* BEGIN EXTRACT PROVIDED *

My theory about my energy problem? I’m a night person forced to live a daytime life. I used to joke about this but it’s the only thing that makes sense to me.
Throughout my adult life I have been trying desperately to appreciate the beauty of daytime. And trust me, I do. I love being in my yard while my son and dog run around. I love walking around the park. Unfortunately, no matter how hard I try, I cannot get my ass to sleep before 1am. I think I’m just wired this way. Imagine making an owl do all of it’s stuff during the day. It would be cranky and tired too.
Now that I’m in my 40s, it’s pretty clear that my dream of being a full time artist and/ or singer is probably not going to happen. I’m grateful that I have time to do both and I’m also thankful for my daytime job that affords me these things. But in working full time… I have to walk with the day people. And I don’t feel like I fit in at all.
I am successfully on Day 4 of my 21 Day Detox and honestly I feel really good and motivated. I had a killer headache this morning but that comes with the territory for a couple of days.

* END EXTRACT PROVIDED *

**JOB 1**
Copy the passage of the post about being a night person word for word, starting with "I am successfully" and going on through "couple of days.".
**JOB 2**
In the post about being a night person, which day of the detox has the writer reached?
**JOB 3**
Write what comes next in the post about being a night person, picking up after its final sentence.
The rows below have no connection to the post about being a night person.

* BEGIN LISTED ENTRIES *

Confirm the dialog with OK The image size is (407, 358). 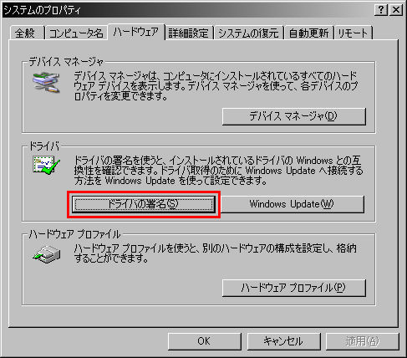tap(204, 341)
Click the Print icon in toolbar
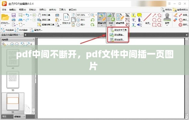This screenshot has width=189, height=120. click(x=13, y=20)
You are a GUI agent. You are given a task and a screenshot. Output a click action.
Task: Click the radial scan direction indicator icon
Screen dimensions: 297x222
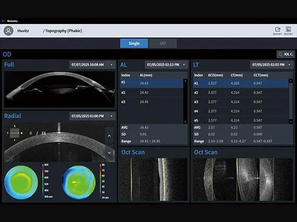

* END LISTED ENTRIES *

**RESPONSE 1**
I am successfully on Day 4 of my 21 Day Detox and honestly I feel really good and motivated. I had a killer headache this morning but that comes with the territory for a couple of days.

**RESPONSE 2**
Day 4 of a 21 Day Detox.

**RESPONSE 3**
What does a night in the program look like for me? Well, a 20/20 marathon, knitting, and lots of unsweetened iced tea. It was a pretty good time. I had no FOMO and fought some small urges for sweet things (and wine). I did have a hard time falling asleep. I remember this happening last time. I’m hoping it will also dissipate after a few days.
Breakfast has primarily been mushroom and mozzarella omelettes. I am even allowed some roasted potatoes! It was delicious.
I forget where I saw the following idea, but it’s a hot dog on a sweet potato instead of a bun. I was pleasantly surprised that I felt like I was not missing out on a thing. With mustard and sauerkraut, it was SO satisfying. Sure, it was a pain in the ass to bake a sweet potato beforehand but going forward, I’ll probably just make one or two at a time. (I wasn’t sure how it was going to turn out and sweet potatoes are beloved in my home.)
I had a yummy salad for lunch, I’ve got grilled chicken with quinoa and brussels sprouts on the agenda tonight, and some deviled egg salad if I need an occasional snack.
Forgive me, internet, for I have sinned. It’s been about a week since my last post.
I think the last post about envisioning my “perfect” life, loosened up some things in my head. This is not about what I’m losing but what I’m gaining.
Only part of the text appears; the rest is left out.